C’est dans le domaine de l’eau chaude sanitaire qu’a été utilisé en premier la technologie des panneaux solaires. C’est l’équipement aujourd’hui le plus simple et le plus populaire, cet engouement trouve sa source aussi bien dans les économies d’énergies qu’il permet avec un impact écologique intéressant que dans les aides financières accordées par l’Etat et un grand nombre de collectivités locales qui rendent le chauffe-eau solaire individuel (CESI) accessible.

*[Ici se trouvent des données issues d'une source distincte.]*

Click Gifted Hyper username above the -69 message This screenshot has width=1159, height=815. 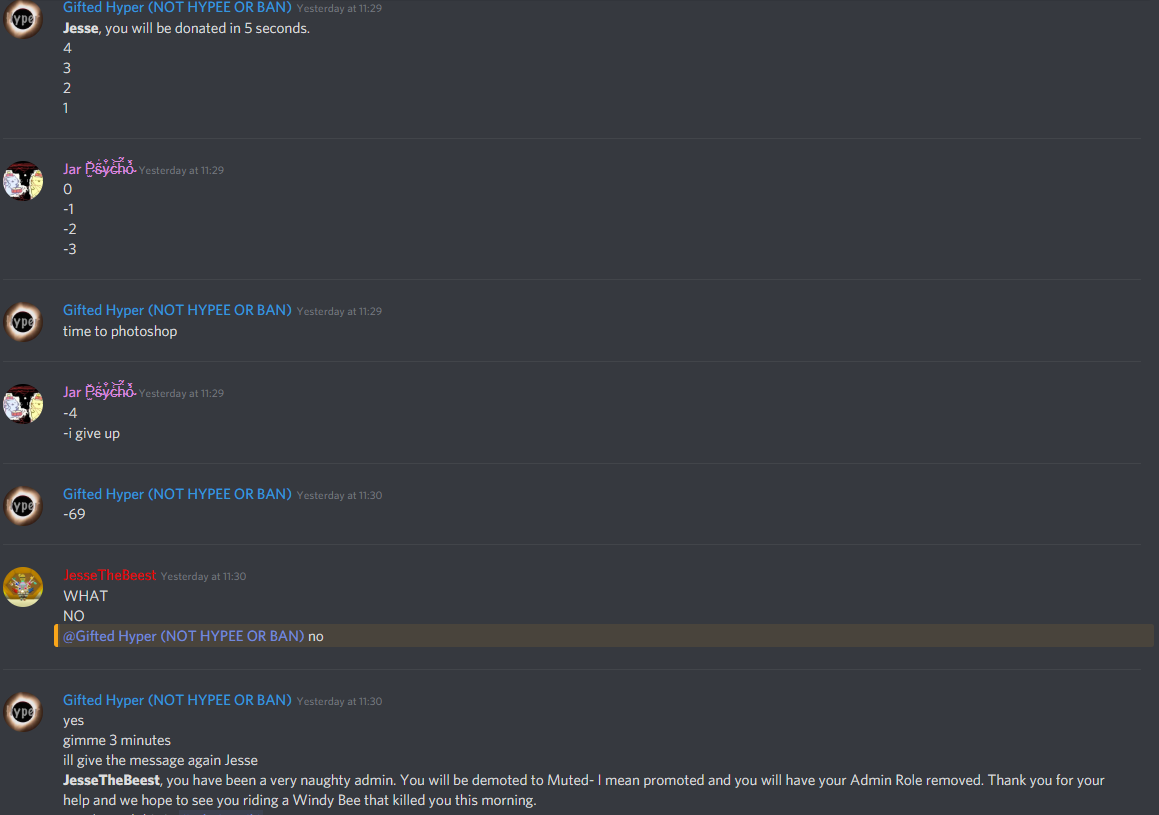click(x=177, y=494)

Il existe aujourd’hui une grande gamme de produits : prêt à installer et accessible à un bricoleur ou bien à monter, monobloc, thermosiphon, à circulation forcée,… Dans le cas d’un thermosiphon, le ballon est placé au-dessus des capteurs. Le système peut être monobloc ou déporté. Dans ce second cas, le ballon est à distance, par exemple sous les combles pour éviter les pertes de chaleur l’hiver. Il existe aussi des systèmes sans pression à vidange automatique et des systèmes à pression où les capteurs restent pleins en permanence. Le seul avantage de ce type de CESI est de permettre une plus grande distance entre les capteurs et le ballon.

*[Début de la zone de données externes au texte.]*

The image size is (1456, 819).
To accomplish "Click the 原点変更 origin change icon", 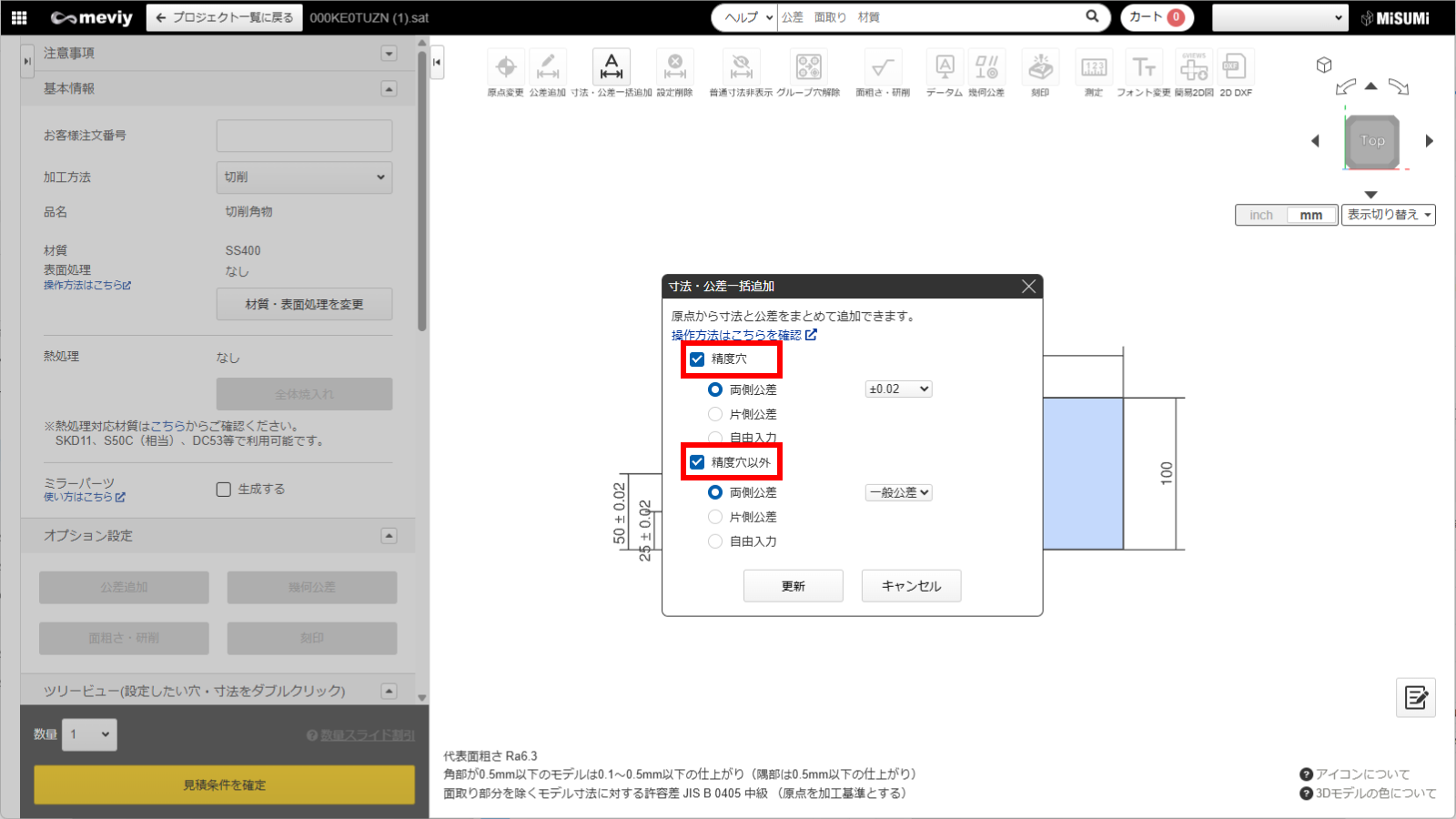I will (506, 68).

Le chauffe-eau solaire individuel ressemble à un chauffe-eau classique. La différence réside dans le remplacement de la résistance de chauffage par un échangeur thermique dans lequel circule un fluide caloporteur préalablement réchauffé par les capteurs solaires. Une fois refroidi aprés échange thermique avec l’eau du ballon, ce fluide repart vers les panneaux où il chauffe de nouveau… tant que le soleil est présent.

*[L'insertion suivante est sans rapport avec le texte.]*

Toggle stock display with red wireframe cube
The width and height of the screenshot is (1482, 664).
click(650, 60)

Un chauffe-eau solaire permet une réduction de l’empreinte énergétique de 50 à 70 % suivant la région où les panneaux sont installés. Dernier point, contrairement aux idées reçues, on fait plus d’économies dans le Nord que dans le Sud avec le solaire … A Montpellier, une famille économisera 50 % de sa consommation (9 000 kWh) soit 4500 kWh. A Strasbourg, avec une maison identique, une famille n’économisera « que » 30 % de 16000 kWh, ce qui fait 4800 kWh et une économie supérieure en valeur.